Body composition values were examined as the dependent variables, while the dietary pattern scores were used as the independent variables. Gaussian family generalized estimating equations, with robust standard errors, were used to account for the complex sample in order to ensure results are representative of the population in the sampled area, with schools as the clustering units. For every unit increase in the dietary pattern score, the beta coefficient reflects the expected change in the body composition outcome. As some of the models were not linear in their associations, some outcome variables (waist circumference, waist-to-height ratio, FMI, and FFMI) were logarithmically transformed. For those models with transformed outcomes, the exponentiated beta coefficient reflects the percent change in the geometric mean of the body composition outcome for every unit increase in the dietary pattern score.
Several models were used to examine associations of interest.

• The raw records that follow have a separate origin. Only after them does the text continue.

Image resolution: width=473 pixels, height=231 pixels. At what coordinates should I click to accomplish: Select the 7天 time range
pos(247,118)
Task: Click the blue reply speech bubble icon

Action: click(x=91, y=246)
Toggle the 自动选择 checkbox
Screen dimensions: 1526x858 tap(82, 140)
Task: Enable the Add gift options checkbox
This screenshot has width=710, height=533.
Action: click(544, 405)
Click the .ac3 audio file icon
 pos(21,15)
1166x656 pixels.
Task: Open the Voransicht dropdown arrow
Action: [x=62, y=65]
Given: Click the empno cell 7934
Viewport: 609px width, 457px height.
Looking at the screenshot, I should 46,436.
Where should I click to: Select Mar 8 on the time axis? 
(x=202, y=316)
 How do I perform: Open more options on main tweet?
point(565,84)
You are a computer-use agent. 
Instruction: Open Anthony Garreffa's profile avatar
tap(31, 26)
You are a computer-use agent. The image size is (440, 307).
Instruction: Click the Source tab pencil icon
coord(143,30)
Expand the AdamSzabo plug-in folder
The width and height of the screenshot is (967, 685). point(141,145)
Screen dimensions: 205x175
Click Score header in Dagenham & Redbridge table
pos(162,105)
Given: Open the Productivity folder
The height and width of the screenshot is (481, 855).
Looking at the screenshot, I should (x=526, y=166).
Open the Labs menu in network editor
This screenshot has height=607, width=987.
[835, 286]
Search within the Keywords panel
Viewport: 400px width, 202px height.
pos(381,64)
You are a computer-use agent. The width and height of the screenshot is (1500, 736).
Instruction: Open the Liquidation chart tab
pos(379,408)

Model one was adjusted for age only. As sex , SES  and ethnicity  have been found to be associated with food choice, model two included these factors. Model two was repeated using different individual measures of deprivation, including NZDep06, household crowding and car ownership. As these different markers of SES made no difference to effect sizes, and school decile was the only deprivation variable available for every participant, school decile was used in the final analysis. Model three consisted of model two plus a dieting status by dietary pattern interaction variable, while model four consisted of model two plus the relevant sex by dietary pattern interaction. As differences between dietary patterns and overweight have been found between boys and girls [5, 7], model five was run separately for boys and girls and adjusted for age, school decile, and ethnicity. Model results in tables are presented with no interaction terms. When a significant interaction was found this was indicated with a superscript in the table while the relevant models including the interaction terms were presented visually with figures. A two-sided P-value of <0.05 was considered statistically significant. Statistical analyses were undertaken using Stata statistical software package version 12.0IC (StataCorp, College Station, TX, USA).